Even if I could get access to their forums, it would likely be dismissed as an off-topic and/or stupid question.
I was hoping for enough of an overlap of people to get an answer here.
Wait, why do you think such a "stupid question" is a non-stupid question if you ask it on this forum?
Because of what little I could find about it, what I am wanting to do with it is quite different from its intended usage.
Meanwhile, I asked ßlazer, who passed the message onto Fred Wang, the creator of MDXfind, who replied:
"MDXfind does not process word list in the fashion you suggest."
So now I know that what I thought might be a possible use, isn't.
[a necromancer appears]
Perhaps they mean the 'mdsplit' tool, that's a companion to mdxfind. But mdsplit is designed to remove founds - hash:plain pairs - from a list of target hashes, not to remove just hashes.

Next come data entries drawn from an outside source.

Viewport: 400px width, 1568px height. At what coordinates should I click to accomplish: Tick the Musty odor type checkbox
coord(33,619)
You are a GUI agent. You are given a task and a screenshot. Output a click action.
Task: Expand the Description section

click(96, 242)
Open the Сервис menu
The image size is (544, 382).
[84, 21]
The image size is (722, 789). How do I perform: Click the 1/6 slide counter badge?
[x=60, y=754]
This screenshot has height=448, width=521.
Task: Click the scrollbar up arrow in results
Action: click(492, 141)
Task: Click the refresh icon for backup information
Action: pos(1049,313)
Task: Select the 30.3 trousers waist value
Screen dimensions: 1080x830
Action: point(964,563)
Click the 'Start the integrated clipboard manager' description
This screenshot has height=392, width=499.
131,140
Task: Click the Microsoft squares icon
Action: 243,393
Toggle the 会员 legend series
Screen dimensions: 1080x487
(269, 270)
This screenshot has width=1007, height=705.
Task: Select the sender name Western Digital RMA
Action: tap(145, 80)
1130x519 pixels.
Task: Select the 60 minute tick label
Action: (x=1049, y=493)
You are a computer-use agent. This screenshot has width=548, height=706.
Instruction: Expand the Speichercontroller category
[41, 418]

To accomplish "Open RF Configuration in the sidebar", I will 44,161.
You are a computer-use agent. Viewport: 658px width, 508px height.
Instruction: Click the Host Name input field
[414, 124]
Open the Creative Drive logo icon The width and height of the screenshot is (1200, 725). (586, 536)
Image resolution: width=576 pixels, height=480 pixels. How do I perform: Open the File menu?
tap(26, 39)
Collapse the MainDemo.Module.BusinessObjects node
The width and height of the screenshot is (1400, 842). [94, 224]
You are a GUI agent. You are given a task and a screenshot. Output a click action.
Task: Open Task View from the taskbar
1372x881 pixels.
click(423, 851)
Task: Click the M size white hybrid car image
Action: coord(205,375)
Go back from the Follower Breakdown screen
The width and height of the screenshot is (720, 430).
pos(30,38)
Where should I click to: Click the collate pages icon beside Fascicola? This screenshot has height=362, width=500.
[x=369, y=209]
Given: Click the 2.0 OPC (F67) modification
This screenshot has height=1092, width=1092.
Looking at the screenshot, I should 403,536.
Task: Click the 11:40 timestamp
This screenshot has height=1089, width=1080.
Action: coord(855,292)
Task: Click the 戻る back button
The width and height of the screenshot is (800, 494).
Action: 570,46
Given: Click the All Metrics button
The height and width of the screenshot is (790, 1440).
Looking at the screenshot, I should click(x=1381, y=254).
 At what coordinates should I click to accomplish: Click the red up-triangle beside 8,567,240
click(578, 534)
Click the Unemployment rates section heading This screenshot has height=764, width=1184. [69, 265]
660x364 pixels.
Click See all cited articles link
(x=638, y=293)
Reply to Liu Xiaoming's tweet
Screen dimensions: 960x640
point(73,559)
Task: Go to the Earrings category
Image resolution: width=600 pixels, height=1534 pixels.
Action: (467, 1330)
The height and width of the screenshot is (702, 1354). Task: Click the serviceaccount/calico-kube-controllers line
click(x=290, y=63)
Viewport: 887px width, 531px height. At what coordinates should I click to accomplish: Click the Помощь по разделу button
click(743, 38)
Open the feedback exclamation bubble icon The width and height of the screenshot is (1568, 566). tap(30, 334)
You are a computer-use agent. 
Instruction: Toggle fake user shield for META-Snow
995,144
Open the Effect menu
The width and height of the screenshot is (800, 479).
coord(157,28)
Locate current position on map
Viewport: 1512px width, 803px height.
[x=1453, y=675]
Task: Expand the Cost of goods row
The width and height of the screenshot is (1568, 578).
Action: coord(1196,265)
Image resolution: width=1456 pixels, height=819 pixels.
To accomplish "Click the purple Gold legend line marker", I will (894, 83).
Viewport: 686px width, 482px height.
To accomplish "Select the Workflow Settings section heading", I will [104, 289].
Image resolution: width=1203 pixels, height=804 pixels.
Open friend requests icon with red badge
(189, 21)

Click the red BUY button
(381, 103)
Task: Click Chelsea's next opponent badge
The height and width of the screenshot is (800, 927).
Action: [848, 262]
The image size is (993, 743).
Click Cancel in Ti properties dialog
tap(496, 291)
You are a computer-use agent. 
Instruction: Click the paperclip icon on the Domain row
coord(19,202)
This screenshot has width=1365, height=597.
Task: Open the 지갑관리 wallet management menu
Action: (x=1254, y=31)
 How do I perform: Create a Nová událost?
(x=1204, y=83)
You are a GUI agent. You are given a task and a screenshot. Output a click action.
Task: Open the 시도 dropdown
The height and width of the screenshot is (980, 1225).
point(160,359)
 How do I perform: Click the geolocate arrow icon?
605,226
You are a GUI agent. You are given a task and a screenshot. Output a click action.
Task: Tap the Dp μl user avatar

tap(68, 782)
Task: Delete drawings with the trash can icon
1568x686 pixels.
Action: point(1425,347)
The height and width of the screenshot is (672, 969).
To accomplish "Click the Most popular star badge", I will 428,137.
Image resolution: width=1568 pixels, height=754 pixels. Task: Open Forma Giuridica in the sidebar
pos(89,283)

If your use case is 'remove everything that looks like a hash from a wordlist', then grepping out based on a set of regular expressions, like [0-9a-fA-F]{32}, [0-9a-fA-F]{40}, etc is probably your best bet. There will be false positives, though - the only way to truly tell if they're hashes is to crack them.
And since mdxfind can crack many different kinds of hashes at once, then mdxfind (followed by mdsplit) *could* be used to "detect" (by cracking), and then remove, a bunch of hashes from a wordlist. But it would miss any hashes that you can't crack.
So the real-world solution is likely to be a best-effort one, where you can cull a wordlist based on regex, and then maybe try to crack what's filtered from there to catch obvious ones, and then visually inspect the rest (or even measure their randomness on a per-string basis, and sift one the ones that seem to be less random.
Definitely a non-trivial problem - but a fun one.